ECLI:NL:GHSGR:2006:AZ6536
Gerechtshof 's-Gravenhage
- Hoger beroep
- Husson
- Gerretsen-Visser
- Van Leuven
- Rechtspraak.nl
Weigering wijziging geslachtsnaam van minderjarige door ouders
In deze zaak hebben de ouders, de moeder en de vader, hoger beroep ingesteld tegen een beschikking van de rechtbank te Middelburg, waarin zij niet-ontvankelijk zijn verklaard in hun verzoek tot wijziging van de geslachtsnaam van hun minderjarige kind. De ouders hebben op 3 april 2006 hun hoger beroep ingediend, en de mondelinge behandeling vond plaats op 18 oktober 2006. Tijdens deze zitting hebben de ouders hun standpunten toegelicht, bijgestaan door hun advocaat, mr. W.J.W.K. Suijkerbuijk.
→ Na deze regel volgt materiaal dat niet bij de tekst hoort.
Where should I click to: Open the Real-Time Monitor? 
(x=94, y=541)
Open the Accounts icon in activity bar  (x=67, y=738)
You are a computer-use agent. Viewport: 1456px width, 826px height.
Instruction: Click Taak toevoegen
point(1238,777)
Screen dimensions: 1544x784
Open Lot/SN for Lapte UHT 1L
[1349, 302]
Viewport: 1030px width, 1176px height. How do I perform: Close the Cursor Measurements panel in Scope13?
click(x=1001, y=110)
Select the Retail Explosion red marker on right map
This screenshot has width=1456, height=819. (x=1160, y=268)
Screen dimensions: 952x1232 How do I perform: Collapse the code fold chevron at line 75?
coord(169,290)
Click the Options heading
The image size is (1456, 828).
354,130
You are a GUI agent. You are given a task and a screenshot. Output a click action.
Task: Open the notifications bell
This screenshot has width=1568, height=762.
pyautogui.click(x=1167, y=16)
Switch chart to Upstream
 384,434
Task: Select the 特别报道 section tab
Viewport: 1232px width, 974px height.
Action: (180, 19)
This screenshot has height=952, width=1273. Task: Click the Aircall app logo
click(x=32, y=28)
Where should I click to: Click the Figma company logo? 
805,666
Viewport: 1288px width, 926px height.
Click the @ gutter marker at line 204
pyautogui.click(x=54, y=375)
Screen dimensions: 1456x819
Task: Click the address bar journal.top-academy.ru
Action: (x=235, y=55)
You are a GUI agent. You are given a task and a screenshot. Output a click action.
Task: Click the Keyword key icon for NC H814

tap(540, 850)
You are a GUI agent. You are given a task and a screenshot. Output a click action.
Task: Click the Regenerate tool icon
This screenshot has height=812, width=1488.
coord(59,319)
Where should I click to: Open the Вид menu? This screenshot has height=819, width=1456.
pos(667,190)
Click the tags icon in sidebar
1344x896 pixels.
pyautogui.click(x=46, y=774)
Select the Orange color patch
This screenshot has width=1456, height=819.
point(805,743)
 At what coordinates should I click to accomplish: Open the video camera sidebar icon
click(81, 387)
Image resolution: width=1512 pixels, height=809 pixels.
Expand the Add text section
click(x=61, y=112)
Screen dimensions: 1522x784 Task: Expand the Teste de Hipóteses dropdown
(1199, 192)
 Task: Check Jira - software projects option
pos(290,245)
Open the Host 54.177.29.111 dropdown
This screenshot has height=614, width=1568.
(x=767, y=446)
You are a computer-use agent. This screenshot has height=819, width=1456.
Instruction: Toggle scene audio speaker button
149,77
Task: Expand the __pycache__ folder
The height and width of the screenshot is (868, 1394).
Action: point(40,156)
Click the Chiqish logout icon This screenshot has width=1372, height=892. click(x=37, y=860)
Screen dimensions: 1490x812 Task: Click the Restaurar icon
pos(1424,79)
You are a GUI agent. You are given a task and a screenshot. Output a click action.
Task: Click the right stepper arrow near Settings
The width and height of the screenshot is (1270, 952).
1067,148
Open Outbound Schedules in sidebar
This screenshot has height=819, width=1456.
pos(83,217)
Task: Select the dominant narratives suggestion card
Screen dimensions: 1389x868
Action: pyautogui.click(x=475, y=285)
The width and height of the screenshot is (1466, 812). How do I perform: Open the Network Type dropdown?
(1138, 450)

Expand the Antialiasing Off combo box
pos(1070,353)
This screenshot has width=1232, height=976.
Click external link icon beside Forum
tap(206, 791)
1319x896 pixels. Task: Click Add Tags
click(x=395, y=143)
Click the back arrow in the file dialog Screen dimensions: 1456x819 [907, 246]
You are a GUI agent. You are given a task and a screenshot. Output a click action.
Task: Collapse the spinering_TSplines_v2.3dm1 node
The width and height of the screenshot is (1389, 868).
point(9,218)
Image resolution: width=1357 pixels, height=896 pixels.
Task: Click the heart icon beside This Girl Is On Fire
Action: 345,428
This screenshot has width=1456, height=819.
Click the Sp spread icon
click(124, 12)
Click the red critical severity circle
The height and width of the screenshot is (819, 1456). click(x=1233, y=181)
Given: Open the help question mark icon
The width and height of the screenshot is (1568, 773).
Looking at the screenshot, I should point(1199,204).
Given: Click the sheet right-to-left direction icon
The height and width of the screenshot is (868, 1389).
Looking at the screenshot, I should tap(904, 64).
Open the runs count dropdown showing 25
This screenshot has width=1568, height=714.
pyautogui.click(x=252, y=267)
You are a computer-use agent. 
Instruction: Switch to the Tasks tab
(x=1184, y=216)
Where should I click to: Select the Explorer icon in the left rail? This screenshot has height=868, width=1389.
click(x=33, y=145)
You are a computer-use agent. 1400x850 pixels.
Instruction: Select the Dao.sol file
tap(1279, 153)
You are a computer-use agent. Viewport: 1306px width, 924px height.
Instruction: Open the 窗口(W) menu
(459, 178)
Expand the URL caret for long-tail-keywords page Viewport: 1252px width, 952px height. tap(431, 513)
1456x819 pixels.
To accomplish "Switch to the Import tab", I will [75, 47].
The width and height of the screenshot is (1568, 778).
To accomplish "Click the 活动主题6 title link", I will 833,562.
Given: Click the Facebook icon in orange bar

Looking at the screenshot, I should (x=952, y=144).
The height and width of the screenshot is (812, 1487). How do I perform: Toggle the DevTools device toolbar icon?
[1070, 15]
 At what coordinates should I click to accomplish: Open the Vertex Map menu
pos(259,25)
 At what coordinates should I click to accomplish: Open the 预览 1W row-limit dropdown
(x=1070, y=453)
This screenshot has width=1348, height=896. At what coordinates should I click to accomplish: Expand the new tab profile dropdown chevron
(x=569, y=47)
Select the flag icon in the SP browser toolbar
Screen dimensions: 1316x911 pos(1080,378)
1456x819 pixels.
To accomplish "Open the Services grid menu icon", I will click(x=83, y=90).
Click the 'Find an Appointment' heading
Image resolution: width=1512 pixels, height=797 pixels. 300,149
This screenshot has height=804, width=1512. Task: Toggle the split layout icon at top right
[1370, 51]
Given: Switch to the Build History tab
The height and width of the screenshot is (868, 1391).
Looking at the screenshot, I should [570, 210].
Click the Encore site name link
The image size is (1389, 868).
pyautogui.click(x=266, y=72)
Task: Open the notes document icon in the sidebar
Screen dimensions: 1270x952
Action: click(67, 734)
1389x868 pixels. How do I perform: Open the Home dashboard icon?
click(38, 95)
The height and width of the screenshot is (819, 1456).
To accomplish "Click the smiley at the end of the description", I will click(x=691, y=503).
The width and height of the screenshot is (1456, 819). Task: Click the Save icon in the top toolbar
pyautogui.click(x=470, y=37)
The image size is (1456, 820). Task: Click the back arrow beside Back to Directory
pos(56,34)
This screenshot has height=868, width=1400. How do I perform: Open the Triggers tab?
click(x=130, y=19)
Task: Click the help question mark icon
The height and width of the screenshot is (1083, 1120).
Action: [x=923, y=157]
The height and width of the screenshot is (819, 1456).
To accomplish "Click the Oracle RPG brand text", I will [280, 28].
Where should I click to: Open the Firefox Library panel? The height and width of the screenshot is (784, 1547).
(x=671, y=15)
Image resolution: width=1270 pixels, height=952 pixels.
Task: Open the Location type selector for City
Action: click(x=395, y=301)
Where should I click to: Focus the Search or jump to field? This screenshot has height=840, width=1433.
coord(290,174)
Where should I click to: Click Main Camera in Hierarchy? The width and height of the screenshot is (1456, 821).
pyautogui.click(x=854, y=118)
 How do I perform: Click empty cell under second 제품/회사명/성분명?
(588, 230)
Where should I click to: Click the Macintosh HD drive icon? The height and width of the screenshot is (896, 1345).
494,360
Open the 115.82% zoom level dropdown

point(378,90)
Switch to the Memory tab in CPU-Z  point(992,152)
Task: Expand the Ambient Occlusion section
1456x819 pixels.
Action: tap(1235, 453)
De ouders stelden dat de rechtbank ten onrechte had overwogen dat zij de mogelijkheid om de geslachtsnaam te wijzigen niet hadden benut. Zij voerden aan dat de vader de biologische en juridische vader is van het kind en dat er geen bewuste naamskeuze was gemaakt. De ouders betoogden verder dat de wetgeving hen niet voldoende mogelijkheden biedt om de naam van hun kind te wijzigen, wat volgens hen discriminerend is. Het hof heeft echter geoordeeld dat de rechtbank terecht heeft geoordeeld over de ontvankelijkheid van de ouders en dat er geen sprake is van discriminatie. De ouders hadden de gelegenheid om bij de erkenning de naam van het kind te wijzigen en konden ook een verzoek tot geslachtsnaamwijziging indienen bij de Koningin.
Het hof heeft de bestreden beschikking, met aanvulling van gronden, bekrachtigd en het bewijsaanbod van de ouders gepasseerd. De beslissing van het hof houdt in dat de ouders niet in hun verzoek tot wijziging van de geslachtsnaam zijn geslaagd, en dat de eerdere beschikking van de rechtbank in stand blijft. De uitspraak is gedaan door de rechters Husson, Gerretsen-Visser en Van Leuven, en is openbaar uitgesproken op 29 november 2006.